=== SOURCE INFORMATION ===

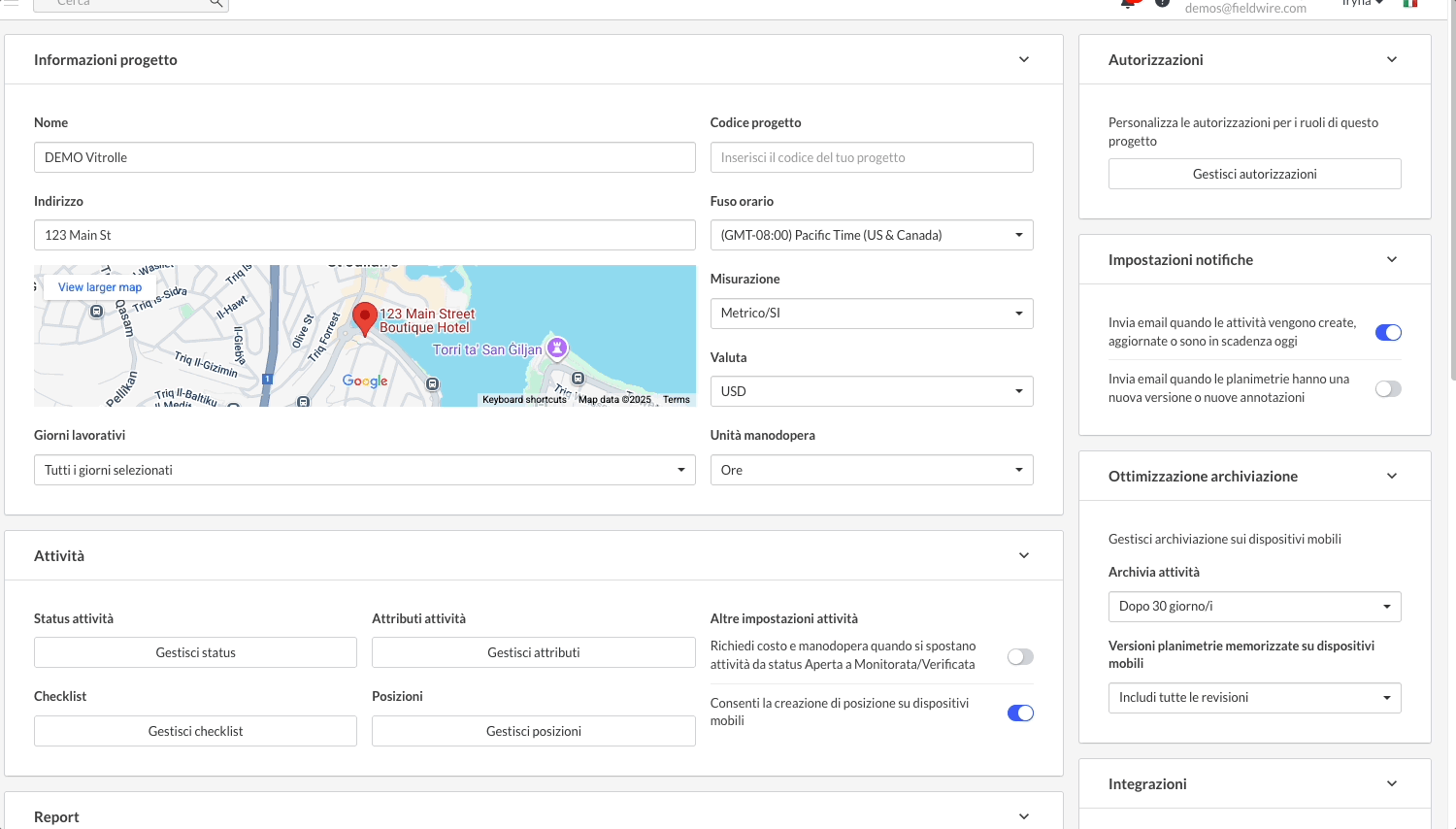
Task: Toggle require cost and labor setting
Action: pos(1020,657)
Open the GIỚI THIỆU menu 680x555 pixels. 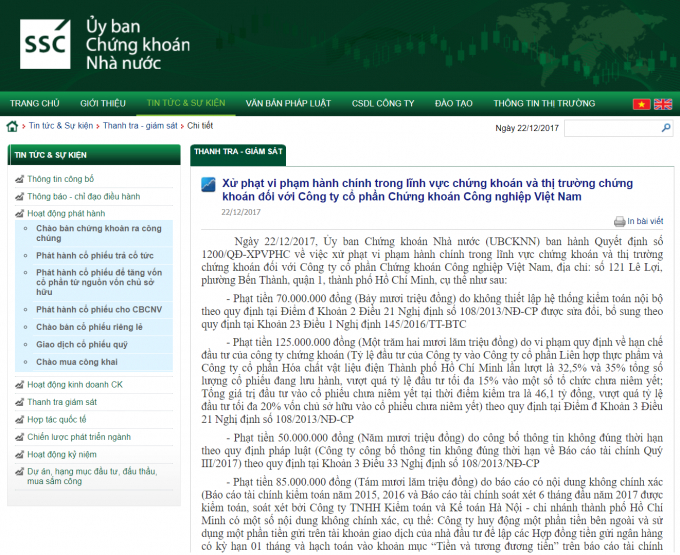click(102, 103)
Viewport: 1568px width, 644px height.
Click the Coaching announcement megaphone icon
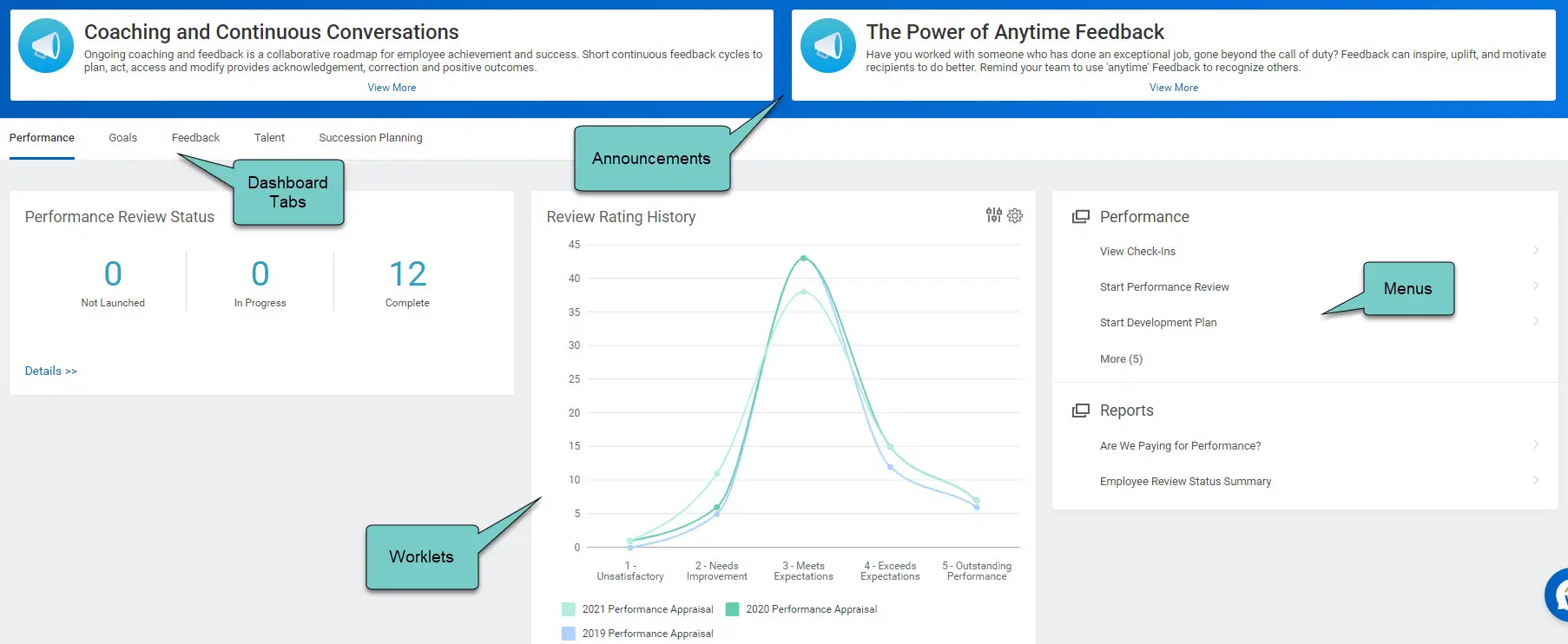pyautogui.click(x=46, y=46)
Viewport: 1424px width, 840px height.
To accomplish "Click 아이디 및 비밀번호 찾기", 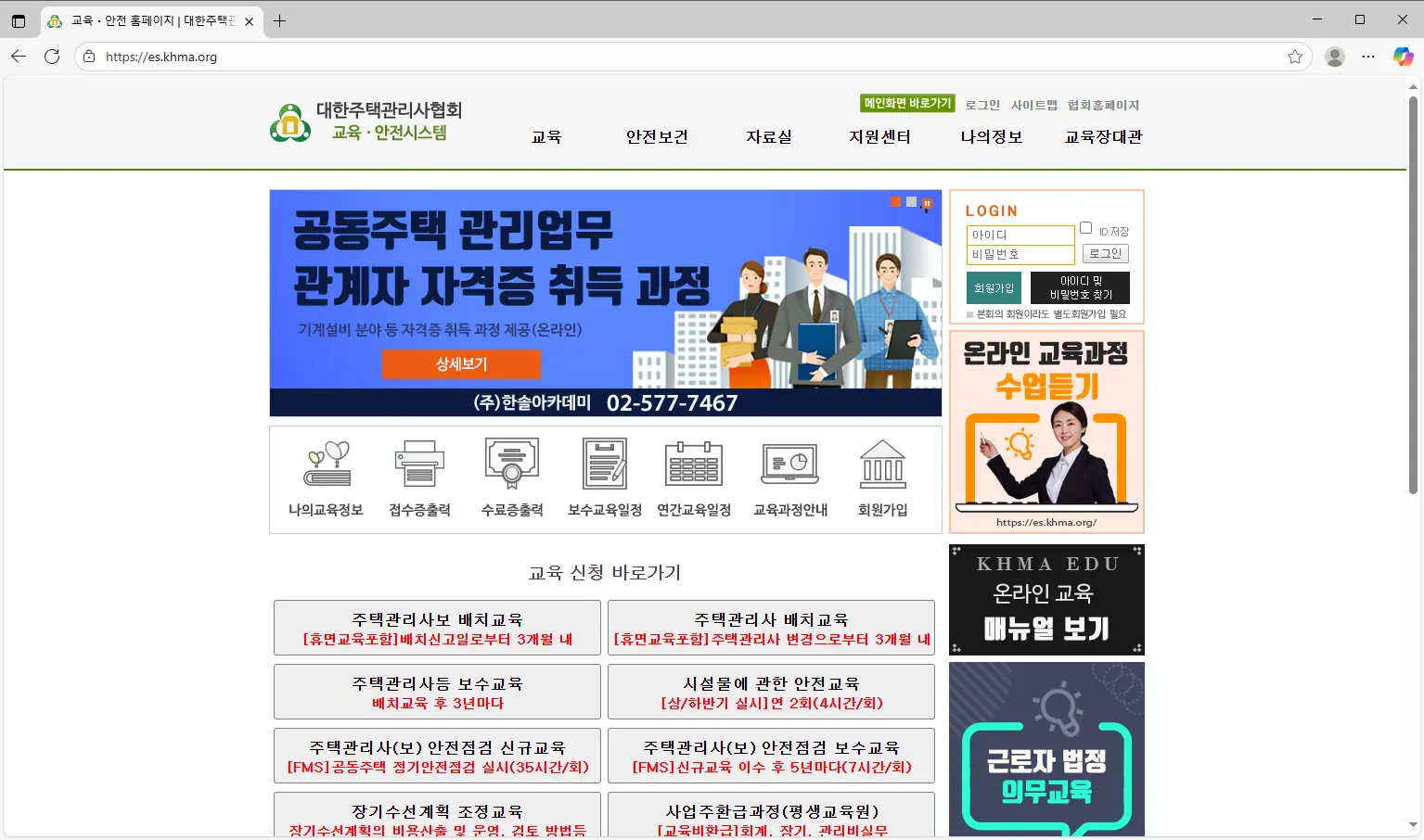I will (1080, 287).
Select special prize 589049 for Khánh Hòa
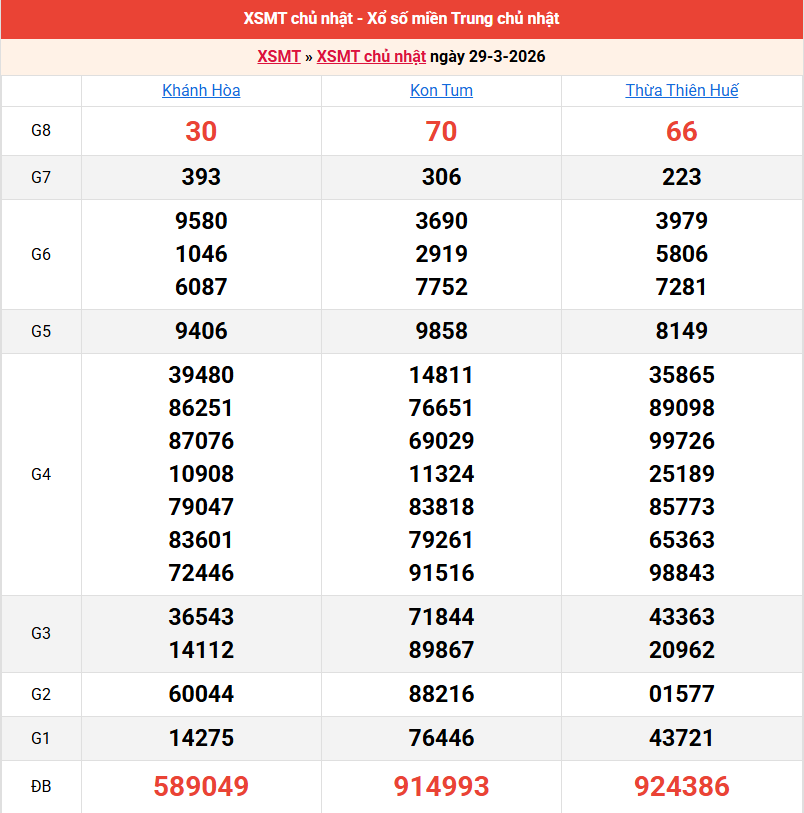 [200, 786]
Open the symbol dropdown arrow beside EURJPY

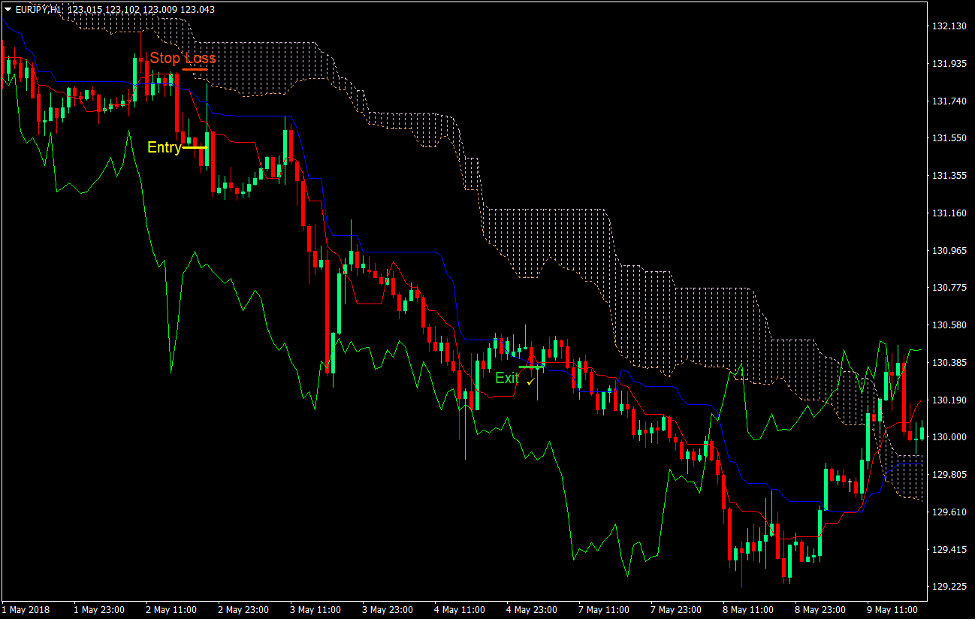8,9
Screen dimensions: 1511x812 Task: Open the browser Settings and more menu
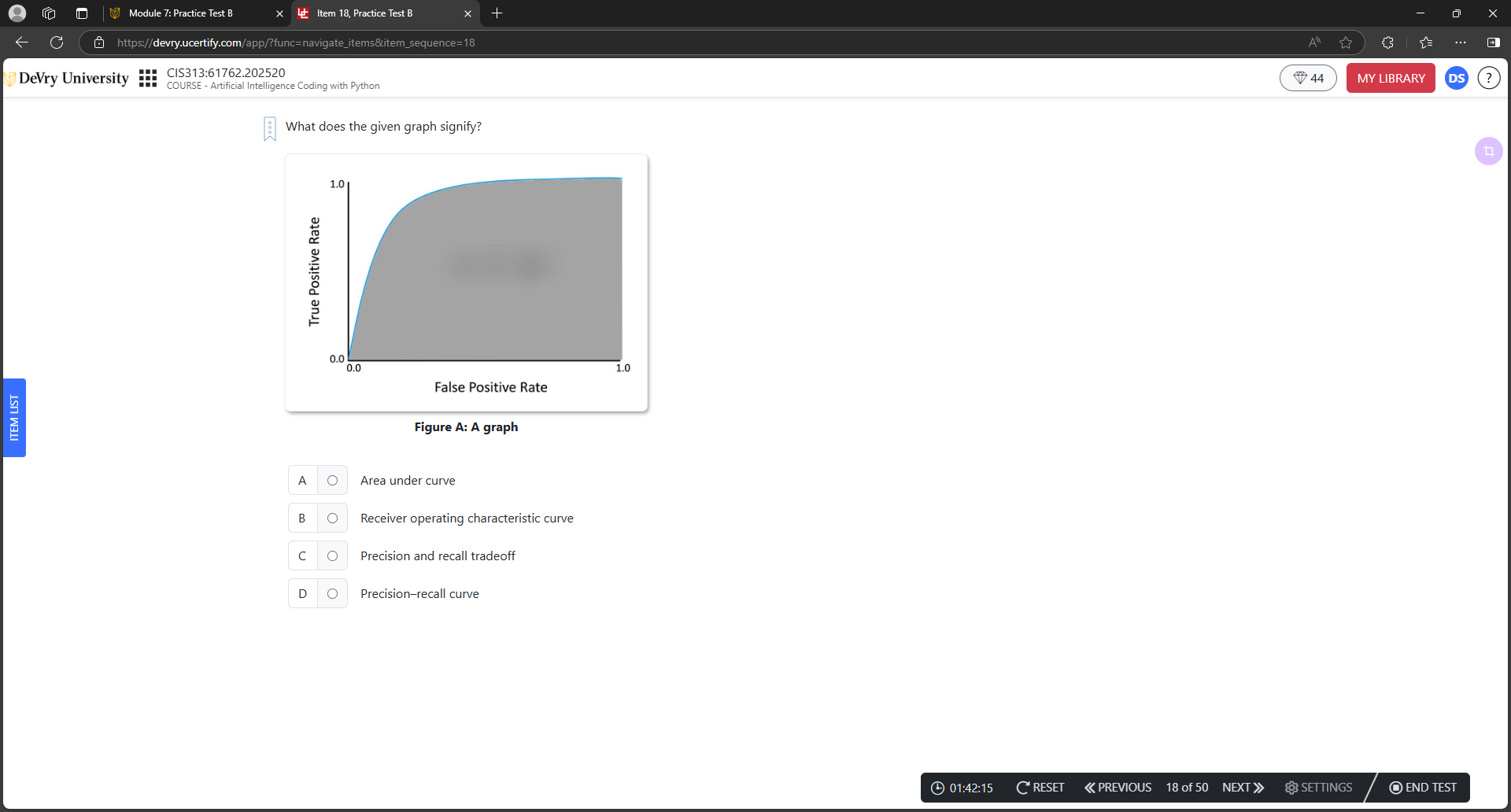pos(1461,42)
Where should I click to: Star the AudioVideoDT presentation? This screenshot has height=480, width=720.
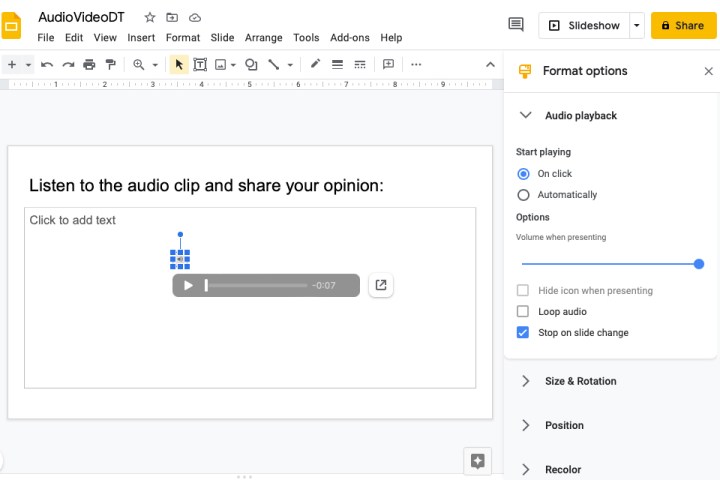150,18
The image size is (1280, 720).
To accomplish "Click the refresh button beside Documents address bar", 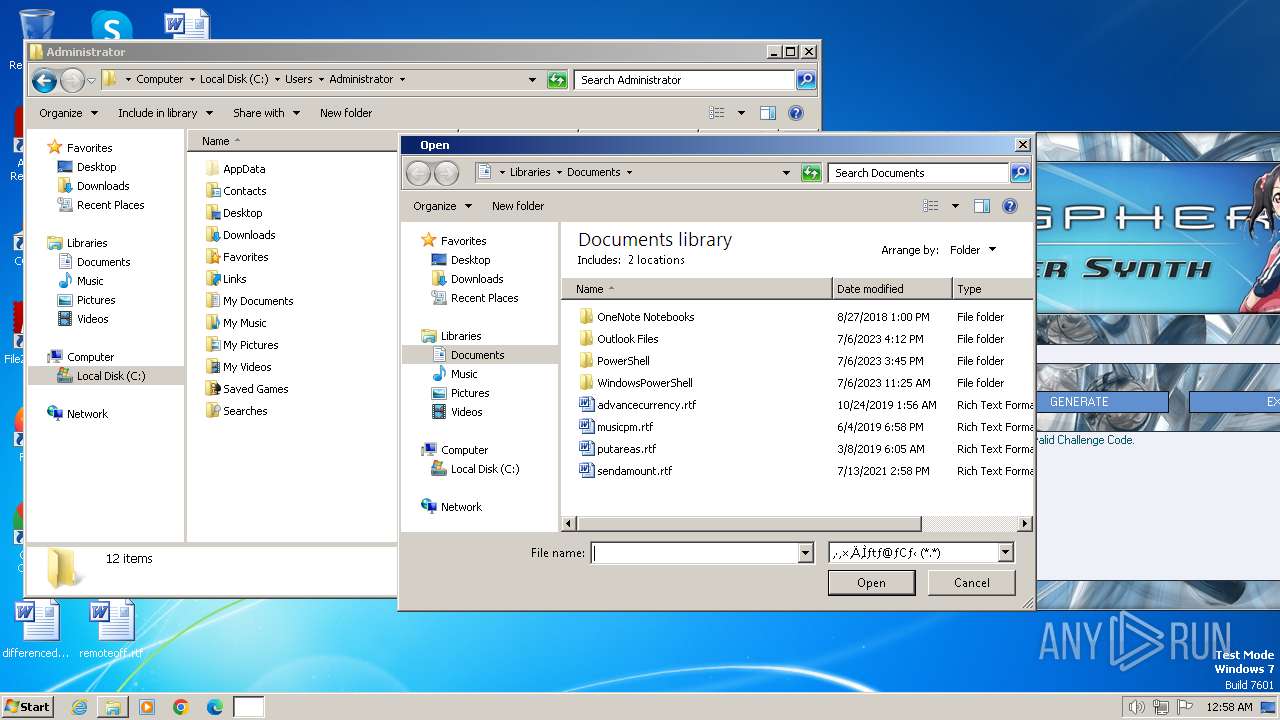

===

EXERCISE :: Reproduce every line from the entries that holds the word "Viewport".

ANSWER SECTION ::
Viewport: 1568px width, 644px height.
Viewport: 1424px width, 840px height.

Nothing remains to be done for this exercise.